DOCUMENT TEXT:

Devo pricing is simple to understand and predict. Devo charges based on data ingestion per day averaged over a month-long period. That price includes all functionality, as well as encrypting data at rest. You receive access to the Security Operations application for SecOps use cases, the Service Operations application for ITOps use cases, and centralized log management for all other needs. There are no extra charges for adding users or dashboards. You receive 400 days of hot searchable storage included in the price. The only add-on option for Devo is to replicate data across availability zones. This pricing model makes Devo the more cost-effective option.

Integrations: Which Platform Integrates Better with Others?

Google Chronicle

Chronicle plays well with anything from the GCP ecosystem, but doesn’t integrate well with anything else. Just as Sentinel uses the ASIM as a schema to parse all data, Chronicle uses its own Unified Data Model, or UDM, as a schema to parse all data. This means the original message format is lost, and anything not parsed into this schema at ingestion time is also permanently lost. Like Microsoft, Google also has its own SOAR and Google isn’t interested in integrating with anything outside of its own ecosystem. This means automating actions outside of the GCP platform is going to be difficult at best.

Devo

Devo is a cloud-agnostic solution, thus it works well with most other technologies. Devo has a fully extensible API and can work with the SOAR platform of your choice, regardless of provider. Devo can ingest data from virtually any source, in structured or unstructured formats. Unlike Sentinel and Chronicle, Devo parses data at query time and NOT on ingestion, which preserves the original event in case you want to parse it differently in the future. This also makes Devo the most change tolerant solution since changing data format does not break ingestion.

Conclusion

Chronicle is cloud native and has scalability but it is still too immature a product. Many core capabilities such as case management and IR are in the SOAR product that was just recently acquired from Siemplify and are not well integrated into the SIEM. The fact that you have to go outside of Chronicle to other products such as Looker and BigQuery for dashboards, visualizations, and complex searching makes for cumbersome workflows. Significant development work needs to be done to integrate all the other Google solutions together to make a comprehensive solution.

For most medium-sized to large buyers with multiple environments (data centers and multiple-cloud environments), Devo is a better choice than Chronicle. Devo delivers the most modern and efficient architecture, offers a rich feature set, and has the more attractive cost model.

PROMPT: Translate this sentence from the Devo and Chronicle comparison into Spanish: "There are no extra charges for adding users or dashboards." These rows have no connection to the platform comparison above.

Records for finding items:
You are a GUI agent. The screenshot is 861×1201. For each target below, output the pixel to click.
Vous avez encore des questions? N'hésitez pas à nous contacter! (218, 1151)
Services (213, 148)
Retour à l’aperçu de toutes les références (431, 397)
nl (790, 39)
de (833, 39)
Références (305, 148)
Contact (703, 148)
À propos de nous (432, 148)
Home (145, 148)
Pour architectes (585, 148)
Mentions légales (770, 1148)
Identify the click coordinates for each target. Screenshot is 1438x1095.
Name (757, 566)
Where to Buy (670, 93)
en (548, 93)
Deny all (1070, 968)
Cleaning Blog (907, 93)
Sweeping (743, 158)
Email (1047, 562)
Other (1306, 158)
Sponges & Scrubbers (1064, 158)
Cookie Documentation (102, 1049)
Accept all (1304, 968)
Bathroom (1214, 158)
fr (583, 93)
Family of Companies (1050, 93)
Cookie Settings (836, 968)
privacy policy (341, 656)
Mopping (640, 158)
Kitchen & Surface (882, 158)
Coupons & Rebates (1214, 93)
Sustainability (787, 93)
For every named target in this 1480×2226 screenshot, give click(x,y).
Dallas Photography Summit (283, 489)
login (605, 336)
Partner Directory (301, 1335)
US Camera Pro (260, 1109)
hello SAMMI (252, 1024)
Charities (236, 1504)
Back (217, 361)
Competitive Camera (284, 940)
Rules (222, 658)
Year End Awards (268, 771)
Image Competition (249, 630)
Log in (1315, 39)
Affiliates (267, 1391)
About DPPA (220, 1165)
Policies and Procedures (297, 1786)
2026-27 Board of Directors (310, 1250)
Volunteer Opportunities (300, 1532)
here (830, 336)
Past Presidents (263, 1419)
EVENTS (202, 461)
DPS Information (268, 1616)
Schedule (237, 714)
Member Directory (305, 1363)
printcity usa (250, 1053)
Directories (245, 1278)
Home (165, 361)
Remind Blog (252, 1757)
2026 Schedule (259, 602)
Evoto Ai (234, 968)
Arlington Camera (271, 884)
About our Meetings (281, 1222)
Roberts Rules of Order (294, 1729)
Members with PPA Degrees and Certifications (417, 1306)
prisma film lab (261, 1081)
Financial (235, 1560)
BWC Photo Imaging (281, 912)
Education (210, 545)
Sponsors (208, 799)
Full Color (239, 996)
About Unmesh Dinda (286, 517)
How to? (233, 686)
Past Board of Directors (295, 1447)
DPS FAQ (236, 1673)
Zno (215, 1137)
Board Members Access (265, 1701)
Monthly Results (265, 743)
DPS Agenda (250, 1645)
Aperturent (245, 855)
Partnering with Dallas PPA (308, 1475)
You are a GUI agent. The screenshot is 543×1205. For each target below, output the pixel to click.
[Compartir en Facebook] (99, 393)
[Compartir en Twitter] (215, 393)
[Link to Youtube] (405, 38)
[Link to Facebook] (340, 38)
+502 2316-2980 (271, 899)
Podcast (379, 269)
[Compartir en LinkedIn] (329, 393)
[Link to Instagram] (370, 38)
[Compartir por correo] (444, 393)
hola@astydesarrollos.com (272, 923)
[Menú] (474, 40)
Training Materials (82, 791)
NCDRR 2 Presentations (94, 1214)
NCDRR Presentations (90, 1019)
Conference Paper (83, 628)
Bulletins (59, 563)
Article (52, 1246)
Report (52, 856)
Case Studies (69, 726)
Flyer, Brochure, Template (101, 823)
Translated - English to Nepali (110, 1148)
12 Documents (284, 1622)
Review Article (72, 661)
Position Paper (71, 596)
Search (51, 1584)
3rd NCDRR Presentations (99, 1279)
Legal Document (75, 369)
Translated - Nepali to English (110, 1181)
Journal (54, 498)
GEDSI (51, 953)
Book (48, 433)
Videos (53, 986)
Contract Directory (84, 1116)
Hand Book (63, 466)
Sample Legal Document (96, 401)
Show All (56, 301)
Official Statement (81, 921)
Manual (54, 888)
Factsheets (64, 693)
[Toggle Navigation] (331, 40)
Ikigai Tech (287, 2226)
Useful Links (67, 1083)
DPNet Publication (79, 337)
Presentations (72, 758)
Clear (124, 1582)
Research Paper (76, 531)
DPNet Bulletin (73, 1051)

RESPONSE TO THE EXERCISE: No hay cargos adicionales por agregar usuarios o paneles.